## YOUR ASSIGNMENT
Repeat the records below exactly, beginning at the first line and finishing with the line that contains "RESERVE ONLINE (492, 2378)".

DATA section start

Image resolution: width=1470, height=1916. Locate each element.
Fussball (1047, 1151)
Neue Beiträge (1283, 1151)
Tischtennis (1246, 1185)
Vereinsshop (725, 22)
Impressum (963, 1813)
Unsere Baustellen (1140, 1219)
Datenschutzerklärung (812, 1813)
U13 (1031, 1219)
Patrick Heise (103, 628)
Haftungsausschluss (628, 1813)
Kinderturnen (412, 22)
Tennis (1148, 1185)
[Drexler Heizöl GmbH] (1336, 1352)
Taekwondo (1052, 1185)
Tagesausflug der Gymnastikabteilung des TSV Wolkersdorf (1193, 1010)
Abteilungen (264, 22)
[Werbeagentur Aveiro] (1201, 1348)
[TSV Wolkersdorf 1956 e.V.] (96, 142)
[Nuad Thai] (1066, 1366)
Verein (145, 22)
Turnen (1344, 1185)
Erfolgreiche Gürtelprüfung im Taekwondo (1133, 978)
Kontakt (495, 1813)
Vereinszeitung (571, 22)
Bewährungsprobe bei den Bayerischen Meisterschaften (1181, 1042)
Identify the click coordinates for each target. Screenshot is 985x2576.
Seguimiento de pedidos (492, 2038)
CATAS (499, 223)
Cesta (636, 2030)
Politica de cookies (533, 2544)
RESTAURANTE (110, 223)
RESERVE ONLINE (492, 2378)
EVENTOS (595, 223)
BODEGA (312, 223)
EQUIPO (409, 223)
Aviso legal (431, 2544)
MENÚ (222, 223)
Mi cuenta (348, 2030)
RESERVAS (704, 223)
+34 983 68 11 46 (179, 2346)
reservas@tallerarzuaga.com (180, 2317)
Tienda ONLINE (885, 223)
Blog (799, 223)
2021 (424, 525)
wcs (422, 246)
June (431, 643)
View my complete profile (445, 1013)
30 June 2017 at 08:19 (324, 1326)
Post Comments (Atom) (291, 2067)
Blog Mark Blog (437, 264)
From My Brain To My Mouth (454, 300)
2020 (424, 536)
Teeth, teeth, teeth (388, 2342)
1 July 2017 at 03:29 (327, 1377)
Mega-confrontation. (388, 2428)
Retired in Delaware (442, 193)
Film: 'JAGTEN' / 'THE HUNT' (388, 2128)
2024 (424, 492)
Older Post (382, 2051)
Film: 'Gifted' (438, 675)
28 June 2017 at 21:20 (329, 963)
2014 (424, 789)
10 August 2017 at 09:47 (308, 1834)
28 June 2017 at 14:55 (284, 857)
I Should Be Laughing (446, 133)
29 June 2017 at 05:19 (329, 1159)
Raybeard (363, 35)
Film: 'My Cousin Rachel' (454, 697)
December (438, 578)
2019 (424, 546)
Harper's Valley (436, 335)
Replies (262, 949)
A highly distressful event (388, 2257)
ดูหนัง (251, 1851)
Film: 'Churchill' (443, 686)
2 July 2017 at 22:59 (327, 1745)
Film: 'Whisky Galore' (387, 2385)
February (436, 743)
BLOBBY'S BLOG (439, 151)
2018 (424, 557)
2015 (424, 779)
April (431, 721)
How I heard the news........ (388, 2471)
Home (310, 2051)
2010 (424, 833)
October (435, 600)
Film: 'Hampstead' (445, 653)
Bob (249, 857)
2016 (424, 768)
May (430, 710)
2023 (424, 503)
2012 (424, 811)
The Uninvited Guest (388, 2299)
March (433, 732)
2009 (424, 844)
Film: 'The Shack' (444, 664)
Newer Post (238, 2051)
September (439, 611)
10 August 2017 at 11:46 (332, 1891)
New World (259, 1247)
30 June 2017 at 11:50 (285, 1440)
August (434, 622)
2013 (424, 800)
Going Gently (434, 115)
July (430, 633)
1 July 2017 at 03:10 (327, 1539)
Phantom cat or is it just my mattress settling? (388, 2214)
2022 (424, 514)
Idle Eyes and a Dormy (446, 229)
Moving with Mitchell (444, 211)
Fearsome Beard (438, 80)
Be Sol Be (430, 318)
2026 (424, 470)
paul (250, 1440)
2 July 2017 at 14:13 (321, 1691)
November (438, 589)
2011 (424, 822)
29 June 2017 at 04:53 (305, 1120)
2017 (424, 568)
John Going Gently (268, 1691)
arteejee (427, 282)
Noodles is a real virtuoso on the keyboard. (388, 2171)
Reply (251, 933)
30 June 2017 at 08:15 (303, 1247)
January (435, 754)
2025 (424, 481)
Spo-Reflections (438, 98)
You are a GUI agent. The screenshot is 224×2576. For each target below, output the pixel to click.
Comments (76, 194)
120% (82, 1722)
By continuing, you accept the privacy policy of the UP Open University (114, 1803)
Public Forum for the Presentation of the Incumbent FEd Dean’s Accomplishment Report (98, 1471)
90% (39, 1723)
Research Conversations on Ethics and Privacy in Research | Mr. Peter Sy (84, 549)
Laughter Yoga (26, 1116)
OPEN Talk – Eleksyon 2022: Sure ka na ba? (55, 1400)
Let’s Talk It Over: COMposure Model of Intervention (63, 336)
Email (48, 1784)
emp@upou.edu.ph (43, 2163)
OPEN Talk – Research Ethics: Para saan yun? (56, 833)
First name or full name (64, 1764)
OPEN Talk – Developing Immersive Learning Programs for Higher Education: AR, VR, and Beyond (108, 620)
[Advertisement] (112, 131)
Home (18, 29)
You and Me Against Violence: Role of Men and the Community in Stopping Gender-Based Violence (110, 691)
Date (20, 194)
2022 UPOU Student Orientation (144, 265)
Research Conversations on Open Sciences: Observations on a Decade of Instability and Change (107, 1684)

DATA section end

## RESPONSE AREA
Image resolution: width=1470, height=1916. Locate each element.
Fussball (1047, 1151)
Neue Beiträge (1283, 1151)
Tischtennis (1246, 1185)
Vereinsshop (725, 22)
Impressum (963, 1813)
Unsere Baustellen (1140, 1219)
Datenschutzerklärung (812, 1813)
U13 (1031, 1219)
Patrick Heise (103, 628)
Haftungsausschluss (628, 1813)
Kinderturnen (412, 22)
Tennis (1148, 1185)
[Drexler Heizöl GmbH] (1336, 1352)
Taekwondo (1052, 1185)
Tagesausflug der Gymnastikabteilung des TSV Wolkersdorf (1193, 1010)
Abteilungen (264, 22)
[Werbeagentur Aveiro] (1201, 1348)
[TSV Wolkersdorf 1956 e.V.] (96, 142)
[Nuad Thai] (1066, 1366)
Verein (145, 22)
Turnen (1344, 1185)
Erfolgreiche Gürtelprüfung im Taekwondo (1133, 978)
Kontakt (495, 1813)
Vereinszeitung (571, 22)
Bewährungsprobe bei den Bayerischen Meisterschaften (1181, 1042)
Identify the click coordinates for each target. Screenshot is 985x2576.
Seguimiento de pedidos (492, 2038)
CATAS (499, 223)
Cesta (636, 2030)
Politica de cookies (533, 2544)
RESTAURANTE (110, 223)
RESERVE ONLINE (492, 2378)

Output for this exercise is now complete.